10.3390/rs12223733 ◽

2020 ◽

Vol 12 (22) ◽

pp. 3733

Author(s):

Wei Liu ◽

Jian Wang ◽

Jiancheng Luo ◽

Zhifeng Wu ◽

Jingdong Chen ◽

...

Keyword(s):

Time Series ◽

Time Profile ◽

Classification Method ◽

Guizhou Province ◽

Optical Data ◽

Time Series Classification ◽

Mountainous Areas ◽

Mountain Areas ◽

Actual Distribution ◽

Sar Data

Accurate, timely, and reliable farmland mapping is a prerequisite for agricultural management and environmental assessment in mountainous areas. However, in these areas, high spatial heterogeneity and diversified planting structures together generate various small farmland parcels with irregular shapes that are difficult to accurately delineate. In addition, the absence of optical data caused by the cloudy and rainy climate impedes the use of time-series optical data to distinguish farmland from other land use types.
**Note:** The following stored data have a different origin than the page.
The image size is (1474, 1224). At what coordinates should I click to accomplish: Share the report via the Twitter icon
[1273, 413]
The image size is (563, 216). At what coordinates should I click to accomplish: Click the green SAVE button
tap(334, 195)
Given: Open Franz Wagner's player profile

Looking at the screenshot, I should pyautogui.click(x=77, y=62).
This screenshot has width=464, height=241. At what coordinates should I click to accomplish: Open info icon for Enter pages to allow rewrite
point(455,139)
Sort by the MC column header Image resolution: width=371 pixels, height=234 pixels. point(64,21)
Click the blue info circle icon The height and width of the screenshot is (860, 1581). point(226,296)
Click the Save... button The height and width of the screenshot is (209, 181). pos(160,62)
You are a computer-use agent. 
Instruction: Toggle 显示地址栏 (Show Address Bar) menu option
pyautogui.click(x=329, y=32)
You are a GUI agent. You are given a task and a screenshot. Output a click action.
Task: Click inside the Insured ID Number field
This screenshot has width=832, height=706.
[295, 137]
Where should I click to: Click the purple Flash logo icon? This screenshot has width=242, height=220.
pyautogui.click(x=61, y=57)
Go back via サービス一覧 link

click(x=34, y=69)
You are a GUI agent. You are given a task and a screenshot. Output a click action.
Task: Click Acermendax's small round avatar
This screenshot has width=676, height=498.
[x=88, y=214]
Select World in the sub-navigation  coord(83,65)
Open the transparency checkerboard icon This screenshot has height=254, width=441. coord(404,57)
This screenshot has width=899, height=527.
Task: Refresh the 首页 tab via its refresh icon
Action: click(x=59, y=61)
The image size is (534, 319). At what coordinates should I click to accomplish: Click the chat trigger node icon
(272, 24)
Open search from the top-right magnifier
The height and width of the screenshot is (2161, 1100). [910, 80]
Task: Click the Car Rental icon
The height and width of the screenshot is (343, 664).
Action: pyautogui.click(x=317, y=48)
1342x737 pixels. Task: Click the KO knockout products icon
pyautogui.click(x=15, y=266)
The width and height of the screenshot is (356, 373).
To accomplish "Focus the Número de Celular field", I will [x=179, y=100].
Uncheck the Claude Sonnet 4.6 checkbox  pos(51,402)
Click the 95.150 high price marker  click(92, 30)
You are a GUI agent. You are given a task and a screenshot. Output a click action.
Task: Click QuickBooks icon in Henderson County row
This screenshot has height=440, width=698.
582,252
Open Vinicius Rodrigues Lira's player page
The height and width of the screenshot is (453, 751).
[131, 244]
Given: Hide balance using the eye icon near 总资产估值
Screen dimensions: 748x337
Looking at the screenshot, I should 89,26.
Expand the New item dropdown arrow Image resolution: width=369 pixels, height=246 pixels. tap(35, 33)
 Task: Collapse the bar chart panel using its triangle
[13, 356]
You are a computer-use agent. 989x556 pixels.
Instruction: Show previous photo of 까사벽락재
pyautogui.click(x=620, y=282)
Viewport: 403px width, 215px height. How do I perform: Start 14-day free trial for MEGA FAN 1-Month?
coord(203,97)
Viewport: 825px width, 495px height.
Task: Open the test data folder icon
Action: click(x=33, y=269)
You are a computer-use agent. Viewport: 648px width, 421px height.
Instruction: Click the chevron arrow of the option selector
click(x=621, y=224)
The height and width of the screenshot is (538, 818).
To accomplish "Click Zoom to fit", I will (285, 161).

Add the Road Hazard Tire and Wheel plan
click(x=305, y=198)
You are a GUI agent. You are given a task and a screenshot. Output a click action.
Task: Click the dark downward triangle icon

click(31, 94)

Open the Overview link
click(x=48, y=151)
Automatic delineation of farmland parcels in mountain areas is still a very difficult task. This paper proposes an innovative precise farmland parcel extraction approach supported by very high resolution(VHR) optical image and time series synthetic aperture radar(SAR) data. Firstly, Google satellite imagery with a spatial resolution of 0.55 m was used for delineating the boundaries of ground parcel objects in mountainous areas by a hierarchical extraction scheme. This scheme divides farmland into four types based on the morphological features presented in optical imagery, and designs different extraction models to produce each farmland type, respectively. The potential farmland parcel distribution map is then obtained by the layered recombination of these four farmland types. Subsequently, the time profile of each parcel in this map was constructed by five radar variables from the Sentinel-1A dataset, and the time-series classification method was used to distinguish farmland parcels from other types. An experiment was carried out in the north of Guiyang City, Guizhou Province, Southwest China. The result shows that, the producer’s accuracy of farmland parcels obtained by the hierarchical scheme is increased by 7.39% to 96.38% compared with that without this scheme, and the time-series classification method produces an accuracy of 80.83% to further obtain the final overall accuracy of 96.05% for the farmland parcel maps, showing a good performance. In addition, through visual inspection, this method has a better suppression effect on background noise in mountainous areas, and the extracted farmland parcels are closer to the actual distribution of the ground farmland.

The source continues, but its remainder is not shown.